I had a pretty kick butt day. I stuck to my diet, I worked out, I did a load of towels before we ran out in my bathroom and I had a nice lunch visit with a friend. As life tends to happen I hit a fail. I homeschool my 17 year old autistic son, he's super high functioning and does most of his work independently. Well I've been trying to encourage him to do some writing, this seems to be one of his biggest struggles putting his thoughts and feelings into complete sentences. So after sitting down with him this evening and getting zero feedback I had to do the delicate dance of letting him know the schedule was going to change and I would be taking a more active role in his daily work all while not pissing him off or making him think I thought he couldn't handle it. I get so discouraged by his lack of want to.
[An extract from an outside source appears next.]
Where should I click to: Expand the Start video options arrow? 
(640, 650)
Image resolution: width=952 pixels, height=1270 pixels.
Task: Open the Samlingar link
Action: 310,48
I know as he grows older and we talk to him about driving and starting a job he seems to retreat but still wants to move on with life. I have no idea how to transition him into the real world. All the advice I can get online is to try different behavioral therapists to help him navigate this process, but lets be honest, we live in one of the poorest counties in rural Oklahoma. The closest counselors I've found are more than two hours away and I have two typical teenage daughters to manage too. Forget about getting insurance to pay any of it. Just one of those days I feel like I'm letting him down.
Why do we do this to ourselves? I know parenting is totally trial and error but how much error room is there? I really don't want a moody 30 year old in my house later in life.
When you find the instruction book send it my way please.